Early diagnosis is the key for prompt management of COVID-19. Serological and molecular assays together will further strengthen the diagnosis of SARS-CoV-2. Laboratory networking is the need of the hour for real-time diagnosis of COVID-19.

9.8 Future Perspectives

Considering the above challenges for the diagnosis, a robust laboratory network is the need of the hour. India has a wide network of laboratories for testing of viral diseases; the Viral Research and Diagnostic Laboratories (VRDL) forms the base of the testing laboratories pyramid with an apex centre at the top of the pyramid.

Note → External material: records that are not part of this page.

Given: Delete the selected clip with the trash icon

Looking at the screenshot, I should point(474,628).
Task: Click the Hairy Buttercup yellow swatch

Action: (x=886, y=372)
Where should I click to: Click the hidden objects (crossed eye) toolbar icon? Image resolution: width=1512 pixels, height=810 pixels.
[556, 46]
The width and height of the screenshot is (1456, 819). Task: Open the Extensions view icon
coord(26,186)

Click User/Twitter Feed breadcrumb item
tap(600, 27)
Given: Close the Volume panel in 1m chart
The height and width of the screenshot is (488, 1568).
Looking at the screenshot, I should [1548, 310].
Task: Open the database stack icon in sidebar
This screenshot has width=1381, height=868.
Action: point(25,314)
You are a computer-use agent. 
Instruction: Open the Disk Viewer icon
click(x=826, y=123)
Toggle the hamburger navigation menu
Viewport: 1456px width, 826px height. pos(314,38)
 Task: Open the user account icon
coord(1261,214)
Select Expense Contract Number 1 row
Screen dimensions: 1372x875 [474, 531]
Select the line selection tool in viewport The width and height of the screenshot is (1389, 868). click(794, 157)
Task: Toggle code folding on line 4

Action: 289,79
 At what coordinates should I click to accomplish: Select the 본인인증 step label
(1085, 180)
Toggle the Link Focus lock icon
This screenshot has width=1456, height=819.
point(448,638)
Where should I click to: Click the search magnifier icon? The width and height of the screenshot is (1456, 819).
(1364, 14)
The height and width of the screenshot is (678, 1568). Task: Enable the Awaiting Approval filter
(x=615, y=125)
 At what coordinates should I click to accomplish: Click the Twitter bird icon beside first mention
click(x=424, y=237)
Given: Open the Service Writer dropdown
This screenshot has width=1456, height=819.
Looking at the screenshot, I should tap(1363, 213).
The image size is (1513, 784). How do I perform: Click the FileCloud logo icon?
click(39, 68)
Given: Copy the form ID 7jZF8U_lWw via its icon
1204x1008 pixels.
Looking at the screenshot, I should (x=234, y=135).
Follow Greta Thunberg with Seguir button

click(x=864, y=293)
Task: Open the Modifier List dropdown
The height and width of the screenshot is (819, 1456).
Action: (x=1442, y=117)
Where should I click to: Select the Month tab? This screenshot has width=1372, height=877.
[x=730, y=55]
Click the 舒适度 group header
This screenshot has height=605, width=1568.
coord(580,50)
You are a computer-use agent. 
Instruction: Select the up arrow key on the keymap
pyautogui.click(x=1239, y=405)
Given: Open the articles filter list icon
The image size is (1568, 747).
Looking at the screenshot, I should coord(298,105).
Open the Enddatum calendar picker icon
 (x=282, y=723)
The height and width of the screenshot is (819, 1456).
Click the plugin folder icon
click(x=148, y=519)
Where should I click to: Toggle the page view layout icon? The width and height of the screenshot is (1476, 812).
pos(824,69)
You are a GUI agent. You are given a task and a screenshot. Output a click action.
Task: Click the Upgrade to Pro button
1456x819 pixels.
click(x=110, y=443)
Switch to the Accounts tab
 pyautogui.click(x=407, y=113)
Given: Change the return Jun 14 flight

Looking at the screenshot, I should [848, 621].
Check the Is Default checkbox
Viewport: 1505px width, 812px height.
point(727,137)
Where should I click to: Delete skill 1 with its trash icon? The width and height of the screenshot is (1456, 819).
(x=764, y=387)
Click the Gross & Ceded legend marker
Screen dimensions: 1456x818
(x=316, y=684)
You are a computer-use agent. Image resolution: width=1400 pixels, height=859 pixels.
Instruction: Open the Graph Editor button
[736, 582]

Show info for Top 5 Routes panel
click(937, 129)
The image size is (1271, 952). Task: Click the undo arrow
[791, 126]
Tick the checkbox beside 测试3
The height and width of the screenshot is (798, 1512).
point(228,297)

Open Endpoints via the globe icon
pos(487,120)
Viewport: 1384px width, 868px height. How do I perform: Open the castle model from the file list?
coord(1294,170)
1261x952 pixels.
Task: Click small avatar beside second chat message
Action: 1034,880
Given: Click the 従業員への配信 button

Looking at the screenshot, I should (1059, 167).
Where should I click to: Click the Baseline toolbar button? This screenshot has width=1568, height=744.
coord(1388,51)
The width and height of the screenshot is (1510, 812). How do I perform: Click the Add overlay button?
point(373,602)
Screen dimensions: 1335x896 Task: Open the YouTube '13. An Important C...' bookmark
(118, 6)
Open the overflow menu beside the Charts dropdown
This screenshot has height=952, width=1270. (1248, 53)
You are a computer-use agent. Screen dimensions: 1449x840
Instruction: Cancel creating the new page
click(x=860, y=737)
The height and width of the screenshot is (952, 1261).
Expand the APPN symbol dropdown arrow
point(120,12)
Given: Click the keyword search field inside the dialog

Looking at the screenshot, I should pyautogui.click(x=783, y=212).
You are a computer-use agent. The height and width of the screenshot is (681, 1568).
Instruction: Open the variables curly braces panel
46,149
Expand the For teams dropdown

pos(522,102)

In these testing times, these VRDLs are taking the lead in the real-time diagnosis of COVID-19 in India. Such robust networking of laboratories can be replicated in LMICs for prompt sample collection till the final diagnosis of SARS-CoV-2 and other viral infections. Also the development of a serological assay at the earliest will be beneficial for resource-limited countries, and also the turnaround time will be significantly reduced. Furthermore, as the pandemic widens its arm a point of care molecular test will be like a holy grail in the rapid diagnosis of cases, thereby initiating the treatment at the earliest.